YOUR TASK: Rewrite everything from the line containing "The width and height of the screenshot is (1172, 727)." down to the end of the rows as a Markdown table with the columns "Line No." and "Text", numbering each line in order and leaving out blank lines.

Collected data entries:
***

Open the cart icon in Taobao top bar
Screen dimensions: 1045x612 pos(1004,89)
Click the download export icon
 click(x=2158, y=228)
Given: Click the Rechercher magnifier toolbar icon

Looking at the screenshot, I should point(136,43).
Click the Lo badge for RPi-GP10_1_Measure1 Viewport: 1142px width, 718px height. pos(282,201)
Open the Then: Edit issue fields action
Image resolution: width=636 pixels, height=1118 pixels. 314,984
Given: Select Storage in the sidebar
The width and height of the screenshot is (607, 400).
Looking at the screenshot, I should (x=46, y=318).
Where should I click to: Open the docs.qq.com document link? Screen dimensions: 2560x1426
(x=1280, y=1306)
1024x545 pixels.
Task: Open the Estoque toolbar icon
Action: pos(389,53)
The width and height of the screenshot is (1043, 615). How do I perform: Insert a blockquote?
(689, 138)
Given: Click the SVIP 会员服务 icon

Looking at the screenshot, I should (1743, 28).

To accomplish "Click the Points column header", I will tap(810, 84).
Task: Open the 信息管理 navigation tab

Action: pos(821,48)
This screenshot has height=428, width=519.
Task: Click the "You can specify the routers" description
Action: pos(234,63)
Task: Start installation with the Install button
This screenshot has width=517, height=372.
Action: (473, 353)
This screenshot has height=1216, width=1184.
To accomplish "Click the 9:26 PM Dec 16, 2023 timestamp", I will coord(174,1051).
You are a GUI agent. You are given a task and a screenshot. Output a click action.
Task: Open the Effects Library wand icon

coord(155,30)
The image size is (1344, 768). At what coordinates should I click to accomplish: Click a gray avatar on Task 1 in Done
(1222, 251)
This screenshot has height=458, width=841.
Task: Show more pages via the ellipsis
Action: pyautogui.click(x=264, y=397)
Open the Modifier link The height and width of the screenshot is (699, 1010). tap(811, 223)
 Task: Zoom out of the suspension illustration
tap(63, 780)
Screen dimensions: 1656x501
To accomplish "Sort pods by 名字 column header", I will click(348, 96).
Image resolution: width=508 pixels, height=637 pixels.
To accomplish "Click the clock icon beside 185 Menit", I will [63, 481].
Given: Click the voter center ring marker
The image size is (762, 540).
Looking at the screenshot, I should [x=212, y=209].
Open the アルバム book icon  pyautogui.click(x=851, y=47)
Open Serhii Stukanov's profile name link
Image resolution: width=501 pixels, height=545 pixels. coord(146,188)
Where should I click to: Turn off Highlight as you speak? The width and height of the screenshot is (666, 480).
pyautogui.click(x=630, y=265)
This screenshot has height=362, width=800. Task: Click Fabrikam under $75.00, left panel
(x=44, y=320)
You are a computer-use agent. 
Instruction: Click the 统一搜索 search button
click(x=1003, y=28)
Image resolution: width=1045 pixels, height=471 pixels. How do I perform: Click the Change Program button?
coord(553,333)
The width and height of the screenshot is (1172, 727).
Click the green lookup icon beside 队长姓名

***

EXERCISE ANSWER:
| Line No. | Text |
|---|---|
| 1 | The width and height of the screenshot is (1172, 727). |
| 2 | Click the green lookup icon beside 队长姓名 |